In this case, the claims inform a relevant audience about certain laws of nature. Any additional steps consist of well-understood, routine, conventional activity already engaged in by the scientific community. Those steps, when viewed as a whole, add nothing significant beyond the sum of their parts taken separately. The Court has made clear that to transform an unpatentable law of nature into a patent-eligible application of such a law, one must do more than simply state the law of nature while adding the words “apply it.” Essentially, appending conventional steps, specified at a high level of generality, to laws of nature, natural phenomena, and abstract ideas cannot make those laws, phenomena, and ideas patent-eligible.

The decision rested upon an examination of the particular claims in light of the Court’s precedents, specifically Bilski, Flook and Diehr. The Court repeated the long-standing exceptions (laws of nature, natural phenomena, and abstract ideas) to categories of patent eligibility defined in 35 U.S.C. § 101. In conducting the analysis, the Court addressed the “machine~or-transformation” test explained in Bilski with a reminder that the test is an “important and useful clue” to patentability but that it does not trump the “law of nature” exclusion. A claim that recites a law of nature or natural correlation, with additional steps that involve well-understood, routine, conventional activity previously engaged in by researchers in the field is not patent-eligible, regardless of whether the steps result in a transformation. On the other hand, reaching back to Neilson, the Court pointed to an eligible process that included not only a law of nature (hot air promotes ignition) but also several unconventional steps (involving a blast furnace) that confined the claims to a particular, useful application of the principle.

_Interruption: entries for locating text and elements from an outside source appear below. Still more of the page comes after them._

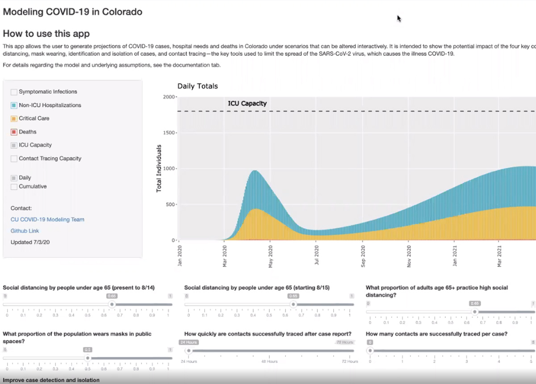Image resolution: width=536 pixels, height=384 pixels.
Task: Enable Contact Tracing Capacity checkbox
Action: [x=14, y=159]
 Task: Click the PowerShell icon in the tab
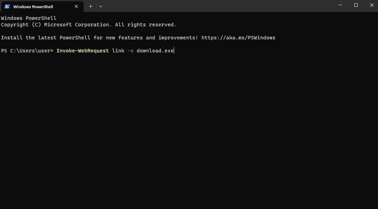click(x=7, y=6)
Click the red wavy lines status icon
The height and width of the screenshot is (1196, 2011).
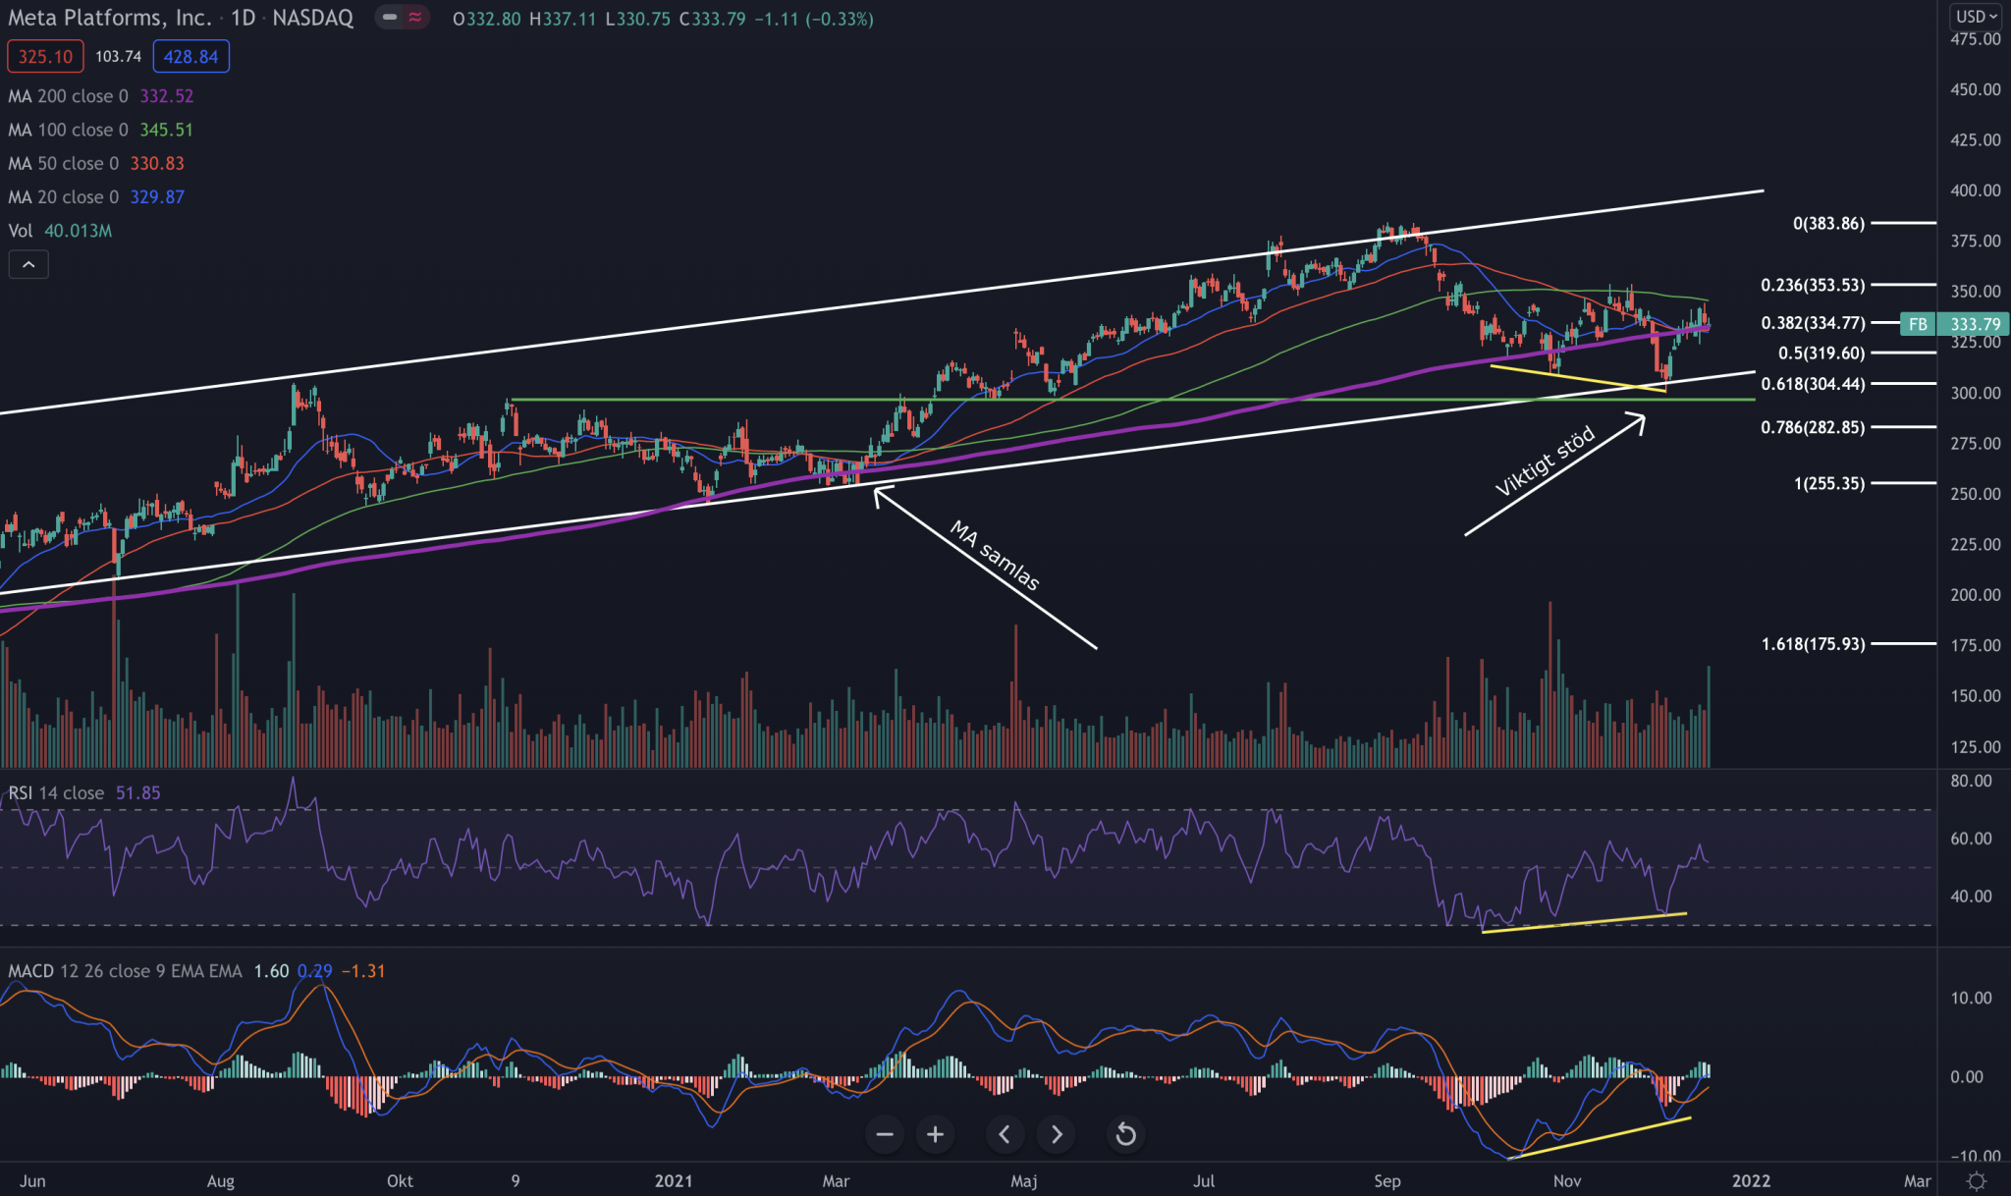[415, 18]
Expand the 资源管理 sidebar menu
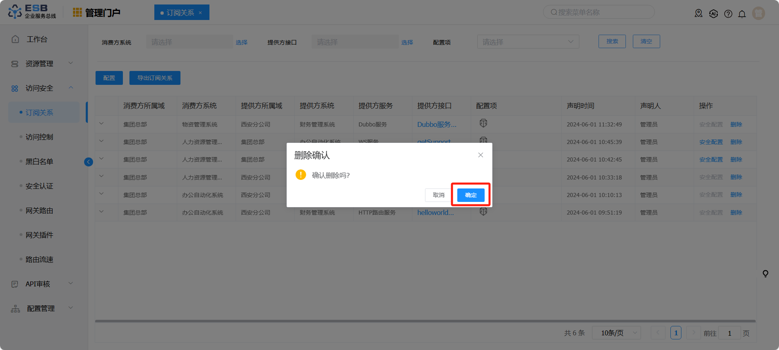 [41, 64]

Preliminary Guidance on Examination Procedure

As part of a complete analysis under 35 U.S.c. § 101, examiners should continue to examine patent applications for compliance with section 101 using the existing Interim Bilski Guidance issued July 27, 20 I0, factoring in the additional considerations below. The Interim Bilski Guidance directs examiners to weigh factors in favor of and against eligibility and reminds examiners that, while the machine-or-transformation test is an investigative tool, it is not the sole or a determinative test for deciding whether an invention is patent-eligible,

Examiners must continue to ensure that claims, particularly process claims, are not directed to an exception to eligibility such that the claim amounts to a monopoly on the law of nature, natural phenomenon, or abstract idea itself. In addition, to be patent-eligible, a claim that includes an exception should include other elements or combination of elements such that, in practice, the claimed product or process amounts to significantly more than a law of nature, a natural phenomenon, or an abstract idea with conventional steps specified at a high level of generality appended thereto.

If a claim is effectively directed to the exception itself (a law of nature, a natural phenomenon, or an abstract idea) and therefore does not meet the eligibility requirements, the examiner should reject the claim under section 101 as being directed to non-statutory subject matter. If a claim is rejected under section 101 on the basis that it is drawn to an exception, the applicant then has the opportunity to explain why the claim is not drawn solely to the exception and point to limitations in the claim that apply the law of nature, natural phenomena or abstract idea.

The USPTO is continuing to study the decision in Mayo and the body of case law that has evolved since Bilski and is developing further detailed guidance on patent subject matter eligibility under 35 U.S.c. § 101.